Lovely man, David, but just as strange as the other left-handers. He made batting look easy and natural and with the blond curly hair and his politeness and diffidence you might have imagined he flew in from Olympus.

He hit catches to slip and gully more often than you have had mobile phone calls this week; and he still averaged nearly 45 in Tests but only made 53 first class centuries. It's not right, is it?
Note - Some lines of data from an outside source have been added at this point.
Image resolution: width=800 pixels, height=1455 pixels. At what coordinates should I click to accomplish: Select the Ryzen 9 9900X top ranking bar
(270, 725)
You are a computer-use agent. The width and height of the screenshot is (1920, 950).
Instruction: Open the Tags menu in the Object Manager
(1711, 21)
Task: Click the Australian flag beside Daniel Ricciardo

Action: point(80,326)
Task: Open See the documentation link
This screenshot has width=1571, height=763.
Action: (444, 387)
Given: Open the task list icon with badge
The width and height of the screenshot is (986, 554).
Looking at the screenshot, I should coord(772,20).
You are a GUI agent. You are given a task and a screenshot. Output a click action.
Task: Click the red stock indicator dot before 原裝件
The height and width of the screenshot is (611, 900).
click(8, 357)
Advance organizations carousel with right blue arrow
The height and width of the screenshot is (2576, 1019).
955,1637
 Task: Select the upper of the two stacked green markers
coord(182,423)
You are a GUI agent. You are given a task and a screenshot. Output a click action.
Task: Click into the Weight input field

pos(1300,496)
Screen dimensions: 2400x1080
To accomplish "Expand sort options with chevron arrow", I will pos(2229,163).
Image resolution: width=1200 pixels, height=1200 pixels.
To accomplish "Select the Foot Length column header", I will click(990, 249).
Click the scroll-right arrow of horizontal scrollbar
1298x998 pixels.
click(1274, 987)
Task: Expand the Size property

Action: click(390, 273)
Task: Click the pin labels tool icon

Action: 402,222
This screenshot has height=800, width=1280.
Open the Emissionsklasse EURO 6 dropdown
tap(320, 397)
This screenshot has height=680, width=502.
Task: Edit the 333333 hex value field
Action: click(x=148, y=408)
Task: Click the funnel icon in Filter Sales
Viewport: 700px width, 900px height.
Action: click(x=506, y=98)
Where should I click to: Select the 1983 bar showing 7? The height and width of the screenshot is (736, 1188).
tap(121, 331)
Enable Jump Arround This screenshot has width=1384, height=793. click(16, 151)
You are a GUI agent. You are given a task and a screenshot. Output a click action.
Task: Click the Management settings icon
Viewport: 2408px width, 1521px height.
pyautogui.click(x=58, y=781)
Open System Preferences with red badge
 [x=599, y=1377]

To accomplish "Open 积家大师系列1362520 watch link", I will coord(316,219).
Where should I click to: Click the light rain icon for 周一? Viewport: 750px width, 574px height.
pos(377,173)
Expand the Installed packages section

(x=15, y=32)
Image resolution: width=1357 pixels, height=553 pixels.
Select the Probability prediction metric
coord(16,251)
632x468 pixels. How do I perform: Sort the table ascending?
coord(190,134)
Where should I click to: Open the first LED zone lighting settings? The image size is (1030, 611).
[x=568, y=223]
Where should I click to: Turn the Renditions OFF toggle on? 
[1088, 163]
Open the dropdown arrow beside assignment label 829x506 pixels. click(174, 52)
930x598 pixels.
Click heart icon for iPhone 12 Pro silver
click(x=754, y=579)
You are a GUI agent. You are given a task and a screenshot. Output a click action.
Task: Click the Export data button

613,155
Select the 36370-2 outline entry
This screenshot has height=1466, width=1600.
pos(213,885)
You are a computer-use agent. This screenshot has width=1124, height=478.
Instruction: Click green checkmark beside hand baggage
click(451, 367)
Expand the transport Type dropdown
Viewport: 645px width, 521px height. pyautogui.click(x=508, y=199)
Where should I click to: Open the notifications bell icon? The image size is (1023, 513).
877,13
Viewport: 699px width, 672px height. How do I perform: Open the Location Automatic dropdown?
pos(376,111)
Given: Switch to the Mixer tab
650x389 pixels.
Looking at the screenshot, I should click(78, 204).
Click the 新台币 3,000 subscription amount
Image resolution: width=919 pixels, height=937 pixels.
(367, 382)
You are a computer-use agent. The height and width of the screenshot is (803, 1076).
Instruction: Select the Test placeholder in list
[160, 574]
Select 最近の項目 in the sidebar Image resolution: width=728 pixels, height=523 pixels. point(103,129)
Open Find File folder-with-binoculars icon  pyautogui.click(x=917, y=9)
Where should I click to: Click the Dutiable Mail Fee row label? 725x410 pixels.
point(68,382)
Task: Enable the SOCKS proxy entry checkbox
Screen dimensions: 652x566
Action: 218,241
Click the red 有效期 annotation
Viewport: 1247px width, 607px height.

I hope the selectors don't hold a southpaw grip against Marcus Trescothick who is next in line.

Australia have only had 11 left-handers as captain in 125 years, including Allan Border who did the job more often than anyone else and Mark Taylor, who picked up the succession without so much as a blink.

South Africa have had only four out of 28; West Indies seven since 1928; New Zealand three of 25; India six between Vinoo Mankad and Sourav; and Pakistan only four.

I'd much rather see a 13-year-old make his mark in Test cricket as the Korean-born Jae An has done recently playing in the shadow of Tiger Woods. If golf can find a lad as young as An to raise the admiration of the senior players surely cricket can unearth a batsman almost as young.

It is where the Pakistanis are slipping up. I mean some of their players are in their early twenties already and we have not seen a genuine youngster since Hasan Raza aged 14 in 1996-97.

One of their traditions is that Imran Khan sees a photograph of an unnamed baby and rushes him into the Test team before his second birthday. This habit must be maintained. Have they no national pride left?

This year will be much more interesting if ICC's publicity people can combine a Test match in front of dragons and a few islanders and featuring a side of left-handers to overwhelm the proper players led by a 12-year-old?

The television companies would love the idea since it would enable them to combine "live footage" with "pretties" of the dragons lying in wait for any player foolish enough to stand still in the outfield.

Cricket just needs to use more imagination.